-- Begin --
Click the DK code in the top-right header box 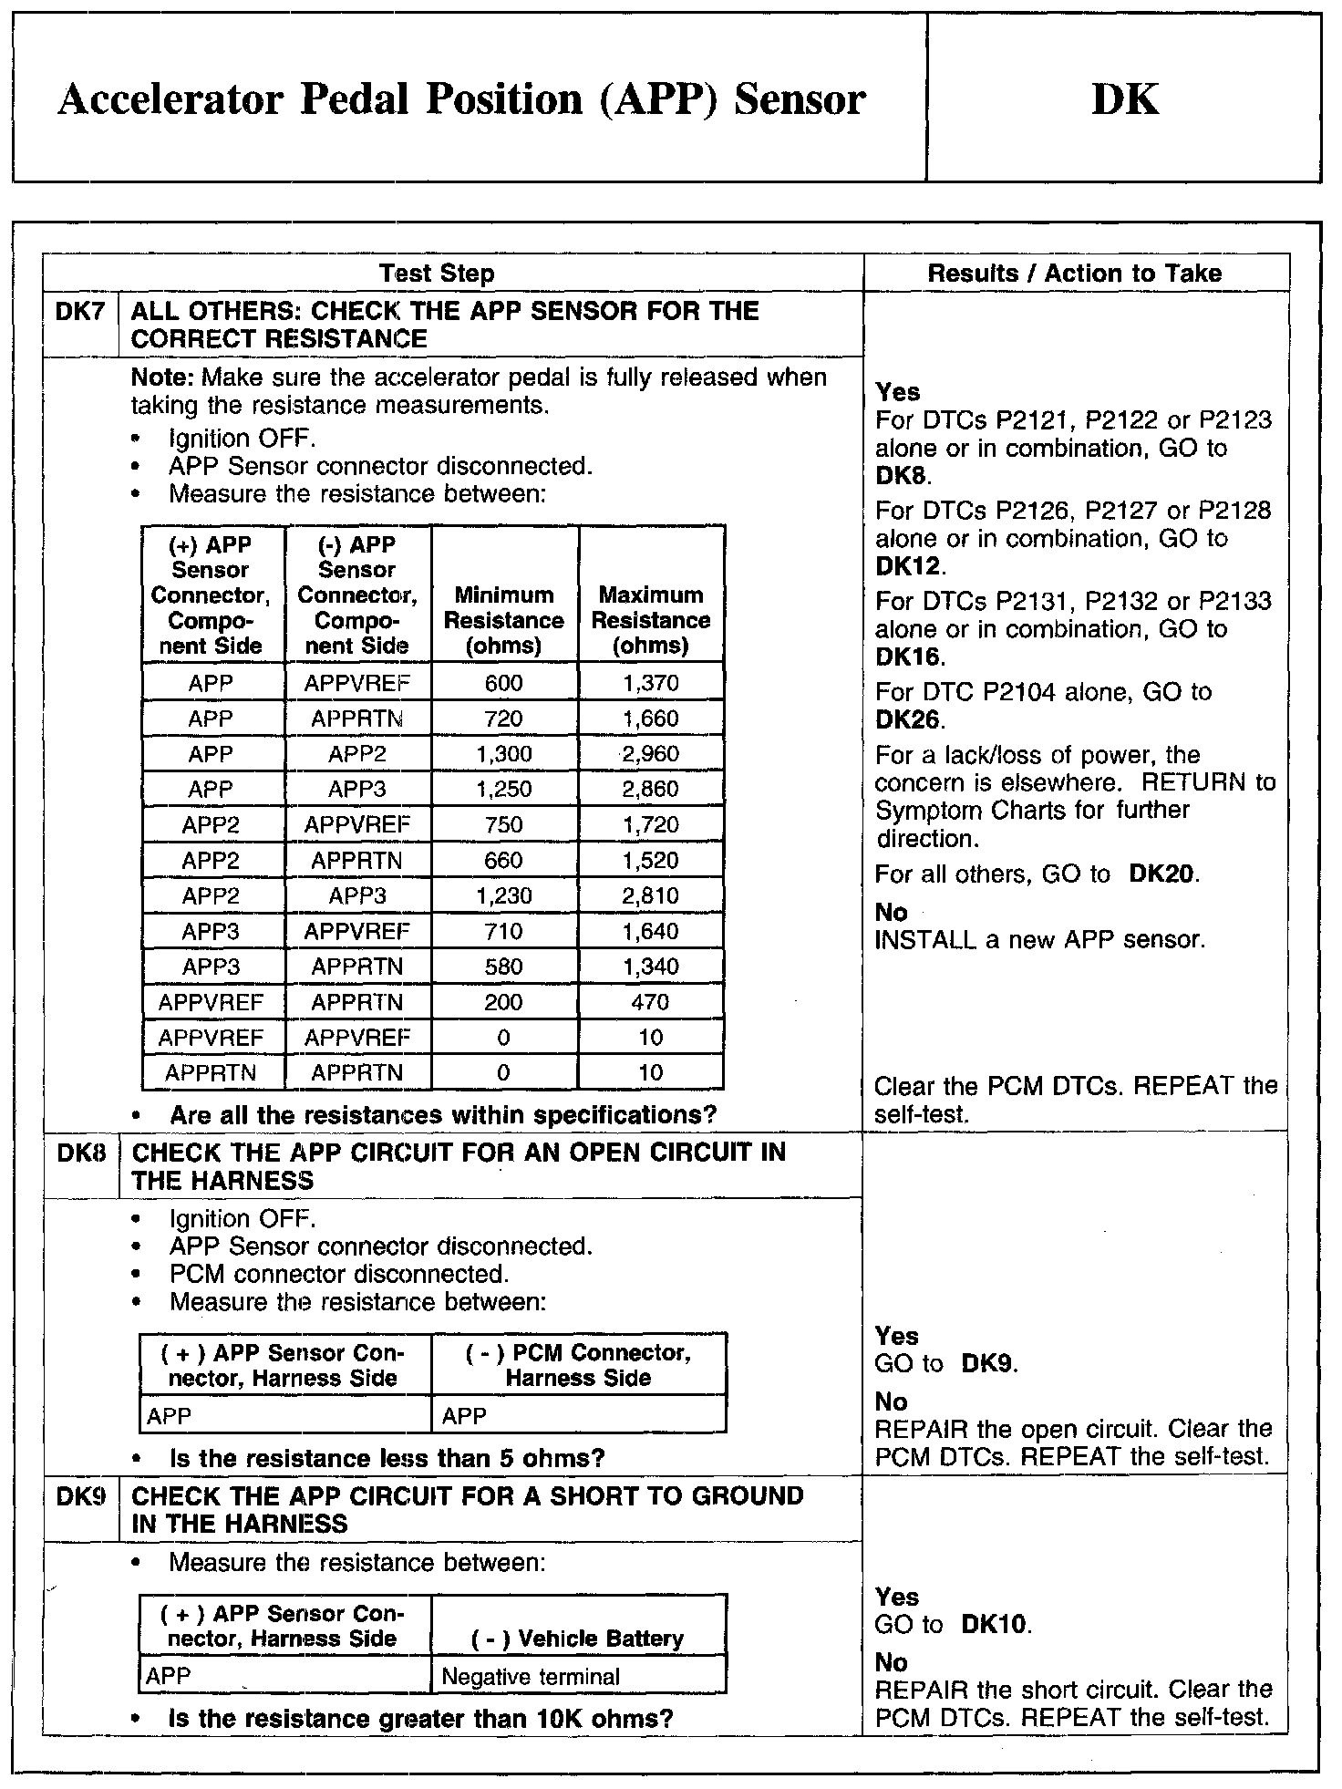click(x=1125, y=98)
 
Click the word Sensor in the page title click(x=800, y=98)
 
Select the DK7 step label click(x=80, y=312)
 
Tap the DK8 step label click(x=81, y=1153)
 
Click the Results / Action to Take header click(x=1075, y=274)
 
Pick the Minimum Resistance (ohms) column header click(x=504, y=620)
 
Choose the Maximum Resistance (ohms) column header click(x=650, y=620)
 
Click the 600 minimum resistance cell click(x=504, y=684)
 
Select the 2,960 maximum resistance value click(x=650, y=754)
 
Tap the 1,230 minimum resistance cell click(x=504, y=896)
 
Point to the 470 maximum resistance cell click(x=650, y=1002)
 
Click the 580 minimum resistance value click(x=504, y=967)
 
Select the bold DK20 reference click(x=1161, y=874)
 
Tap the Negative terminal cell click(x=531, y=1677)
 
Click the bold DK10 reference click(x=996, y=1625)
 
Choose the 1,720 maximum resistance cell click(x=650, y=825)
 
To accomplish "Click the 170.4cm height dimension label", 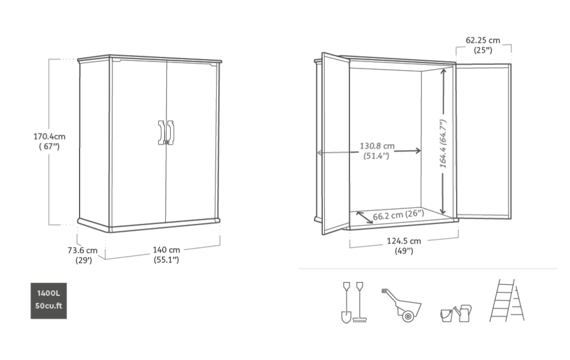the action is point(50,141).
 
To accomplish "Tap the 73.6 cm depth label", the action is point(83,255).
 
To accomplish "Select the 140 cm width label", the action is point(166,255).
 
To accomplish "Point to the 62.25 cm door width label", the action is point(483,45).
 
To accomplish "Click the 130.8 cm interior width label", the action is point(377,151).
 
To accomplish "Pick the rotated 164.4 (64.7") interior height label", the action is point(443,144).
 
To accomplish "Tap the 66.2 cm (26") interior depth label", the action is point(399,215).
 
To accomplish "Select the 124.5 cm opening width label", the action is point(404,245).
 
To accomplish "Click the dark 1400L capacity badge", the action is point(49,301).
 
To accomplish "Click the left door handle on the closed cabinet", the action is point(161,132).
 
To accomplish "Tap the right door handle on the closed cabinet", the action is point(170,132).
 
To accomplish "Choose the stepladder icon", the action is point(507,300).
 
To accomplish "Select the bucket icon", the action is point(446,315).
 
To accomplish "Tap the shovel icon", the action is point(346,302).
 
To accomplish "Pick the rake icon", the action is point(360,302).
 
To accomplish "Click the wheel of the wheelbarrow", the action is point(408,317).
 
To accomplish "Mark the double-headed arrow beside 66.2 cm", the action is point(364,217).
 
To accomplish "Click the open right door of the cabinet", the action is point(484,141).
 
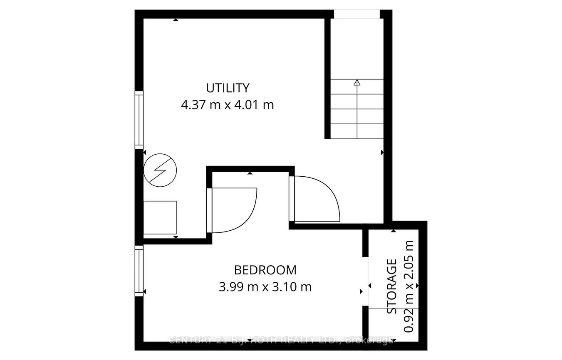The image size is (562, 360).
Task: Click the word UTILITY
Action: pyautogui.click(x=228, y=88)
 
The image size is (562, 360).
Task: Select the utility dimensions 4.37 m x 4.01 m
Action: pyautogui.click(x=228, y=104)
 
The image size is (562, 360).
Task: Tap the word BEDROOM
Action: pyautogui.click(x=265, y=270)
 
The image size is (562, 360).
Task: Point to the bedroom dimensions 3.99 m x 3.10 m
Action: pyautogui.click(x=265, y=286)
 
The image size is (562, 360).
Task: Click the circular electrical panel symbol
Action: pyautogui.click(x=160, y=169)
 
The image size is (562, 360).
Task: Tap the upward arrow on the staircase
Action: pyautogui.click(x=357, y=83)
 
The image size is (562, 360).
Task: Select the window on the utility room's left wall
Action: pyautogui.click(x=139, y=119)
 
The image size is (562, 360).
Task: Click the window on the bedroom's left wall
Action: pyautogui.click(x=139, y=271)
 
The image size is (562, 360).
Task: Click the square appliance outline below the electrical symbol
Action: pyautogui.click(x=160, y=218)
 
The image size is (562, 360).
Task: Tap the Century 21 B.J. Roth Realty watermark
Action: pyautogui.click(x=281, y=340)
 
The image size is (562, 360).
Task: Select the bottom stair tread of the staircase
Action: pyautogui.click(x=357, y=131)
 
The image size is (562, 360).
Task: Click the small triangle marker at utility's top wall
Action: pyautogui.click(x=176, y=20)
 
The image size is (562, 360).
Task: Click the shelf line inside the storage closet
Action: pyautogui.click(x=394, y=309)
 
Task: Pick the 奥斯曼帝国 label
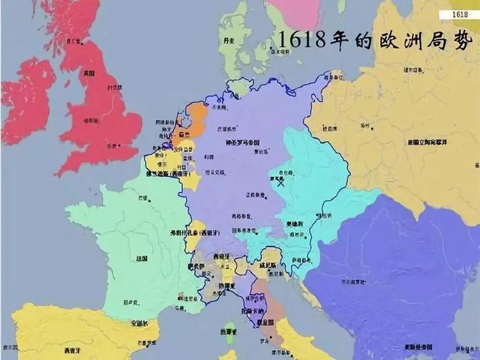(413, 346)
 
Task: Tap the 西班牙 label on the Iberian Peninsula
(73, 350)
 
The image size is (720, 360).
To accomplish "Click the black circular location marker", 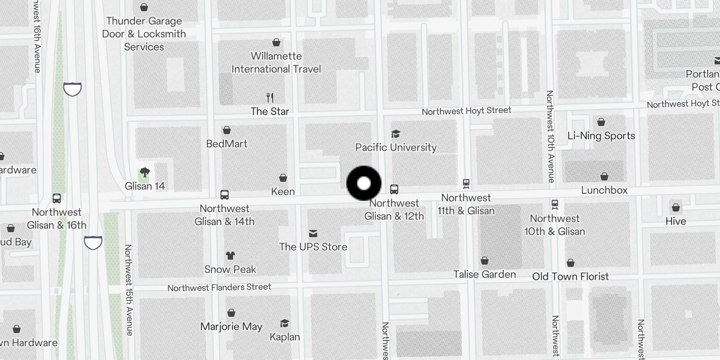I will click(x=364, y=183).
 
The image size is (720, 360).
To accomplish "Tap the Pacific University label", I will click(x=396, y=147).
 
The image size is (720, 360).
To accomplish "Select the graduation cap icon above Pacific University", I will click(x=396, y=134).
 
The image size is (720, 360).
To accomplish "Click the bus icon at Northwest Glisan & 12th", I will click(x=394, y=189).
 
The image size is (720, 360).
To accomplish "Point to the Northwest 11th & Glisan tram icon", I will click(x=466, y=183).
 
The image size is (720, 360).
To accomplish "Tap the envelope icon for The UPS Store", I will click(x=313, y=233).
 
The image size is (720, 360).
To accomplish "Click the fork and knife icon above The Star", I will click(x=270, y=97).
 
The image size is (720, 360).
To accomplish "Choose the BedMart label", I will click(x=227, y=144).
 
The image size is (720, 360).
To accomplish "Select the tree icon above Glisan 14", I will click(x=144, y=172).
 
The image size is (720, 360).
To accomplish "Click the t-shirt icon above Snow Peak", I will click(x=230, y=256).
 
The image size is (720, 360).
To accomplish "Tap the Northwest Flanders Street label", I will click(x=219, y=287).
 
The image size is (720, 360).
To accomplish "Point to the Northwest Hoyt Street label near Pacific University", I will click(x=466, y=111).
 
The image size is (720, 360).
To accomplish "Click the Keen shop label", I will click(x=283, y=191).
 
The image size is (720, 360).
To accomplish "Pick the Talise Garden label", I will click(x=484, y=274).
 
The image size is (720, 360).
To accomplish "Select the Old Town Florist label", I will click(x=570, y=276).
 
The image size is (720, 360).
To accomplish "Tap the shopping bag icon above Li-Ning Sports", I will click(x=601, y=122).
-- End --
## [Task objective]
How many lines in the data above contain the word "left"? Reply with the number alone.

## [Problem solution]
3